Of course, it’s possible that Gattas simply means that players who come in with higher wage demands – to levels less drastic than one imagines when the term ‘designated player’ is mentioned – will eventually find a home in the league. Still, the idea of the salary cap potentially growing already is news enough.
Back to the present, Chile national team manager Reinaldo Rueda has now attended matches for two different Canadian Premier League teams: he took in a Forge FC game a few weeks ago, and was present during York9 FC’s recent loss to Valour FC. Rueda’s daughter lives in Toronto, so it makes sense for him to be there – though it’s still food for thought that the head honcho for La Roja was watching a game with a Chilean striker. Rodrigo had a frustrating night, seeing a penalty saved as his club fell to an 0-2 loss.
I didn’t expect it at all. Before the match I was told that the Chilean coach was with his family and that they were trying to find a comfortable place for him in the stadium, but he, very humble, didn’t want to and saw it where all the people were. For me it’s a source of pride, regardless of whether tomorrow comes or not. It’s an extra motivation for what’s to come.Rodrigo Gattas
Despite not converting in front of Rueda, it’s fair to say that Rodrigo’s first few months in Canada have been pretty positive otherwise: he scored a high-profile goal against Montreal Impact in the Canadian Championship quarter-finals, and his hat-trick from July certainly made waves, too.

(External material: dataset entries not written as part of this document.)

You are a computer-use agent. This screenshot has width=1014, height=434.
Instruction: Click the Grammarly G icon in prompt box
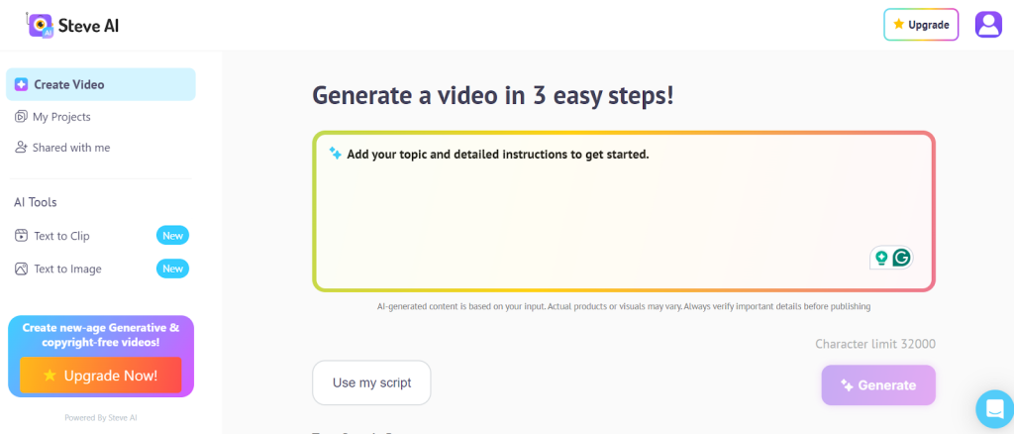[x=901, y=258]
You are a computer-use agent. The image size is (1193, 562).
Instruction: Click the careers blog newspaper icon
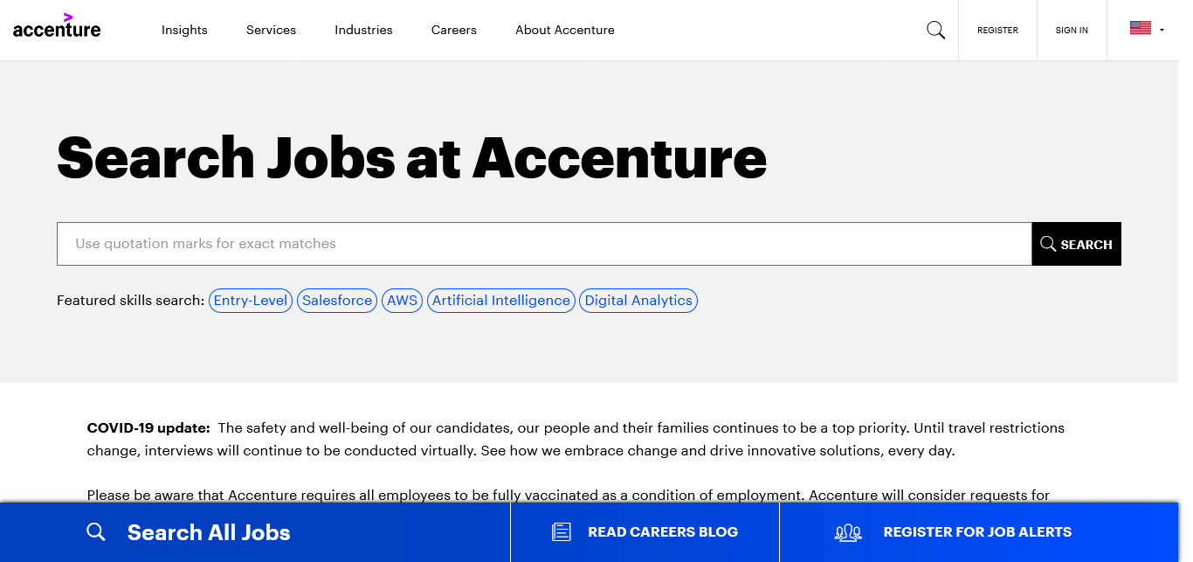coord(562,531)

During a media scrum following the hat trick, a Spanish-speaking translator aided the interview process. At one point, Rodrigo jokingly told reporters – in English – that he’d be able to chat in Canada’s official language next year, suggesting that he’s keen to stay.
If the league truly intends on growing the salary cap in its second season along with implementing a rule where clubs can sign marquee players above the salary cap, he probably won’t be the only one keen to stay, either.
Whether that happens or not, the league is still looking like it will expand ahead of the next season. Gattas is confident that it will.